Milk price is a burning issue for West Cork dairy farmers. Prices have fallen dramatically from the highs of 2013 and 2014 – down from 35 cent per litre or more to around 25c a litre this year. With milk quotas gone, and dairy markets in some turmoil, where will milk prices go in this new environment? And, against this background, what are the most sensible decisions for dairy farmers to take in order to stay in business and make a good family income when milk prices are so volatile?
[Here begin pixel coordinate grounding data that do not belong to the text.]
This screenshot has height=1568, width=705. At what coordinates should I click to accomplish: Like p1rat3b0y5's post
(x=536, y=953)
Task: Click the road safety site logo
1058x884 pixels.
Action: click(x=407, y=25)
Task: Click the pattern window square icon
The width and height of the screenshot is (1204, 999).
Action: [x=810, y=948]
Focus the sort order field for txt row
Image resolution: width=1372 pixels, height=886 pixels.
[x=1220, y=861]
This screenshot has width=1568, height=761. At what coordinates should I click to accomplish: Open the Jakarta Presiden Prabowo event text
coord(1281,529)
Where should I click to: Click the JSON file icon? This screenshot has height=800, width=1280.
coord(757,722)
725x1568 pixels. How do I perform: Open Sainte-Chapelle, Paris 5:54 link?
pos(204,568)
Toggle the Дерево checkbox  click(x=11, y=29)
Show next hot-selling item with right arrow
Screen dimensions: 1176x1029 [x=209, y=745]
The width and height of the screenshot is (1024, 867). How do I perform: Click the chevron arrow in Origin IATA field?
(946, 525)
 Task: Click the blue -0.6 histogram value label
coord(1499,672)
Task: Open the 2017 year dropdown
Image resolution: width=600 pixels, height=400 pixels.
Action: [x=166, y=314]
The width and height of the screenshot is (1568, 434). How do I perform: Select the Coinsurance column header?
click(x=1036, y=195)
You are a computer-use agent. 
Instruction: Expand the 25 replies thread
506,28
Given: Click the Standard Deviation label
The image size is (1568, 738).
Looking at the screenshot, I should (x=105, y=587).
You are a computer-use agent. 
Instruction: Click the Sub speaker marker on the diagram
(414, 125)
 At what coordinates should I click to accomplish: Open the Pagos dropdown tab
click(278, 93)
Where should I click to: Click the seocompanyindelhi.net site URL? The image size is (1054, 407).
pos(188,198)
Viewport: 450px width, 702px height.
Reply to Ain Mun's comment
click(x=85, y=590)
These will be a central questions that an impressive panel of speakers will address at the Sustainable Dairy Farm Income Conference taking place in the West Cork Hotel on Thursday next, 10th. The programme begins with registration and refreshments at 8am and the first speaker will be at the podium at 8.30 sharp.

The speakers are:

•JJ Walsh, Carbery Group •Mark Faherty, Irish Dairy Board – Ornua

•John and Marie Hurley, Dunmanway dairy farmers

•Alan and Valerie Kingston, Glenilen Farm

The outlook for milk prices will be covered by JJ Walsh of Carbery Group and Mark Faherty, who is an economist with Ornua, the Irish Dairy Board. Both speakers will outline the factors that have led to the rise and fall of milk prices over the past two years.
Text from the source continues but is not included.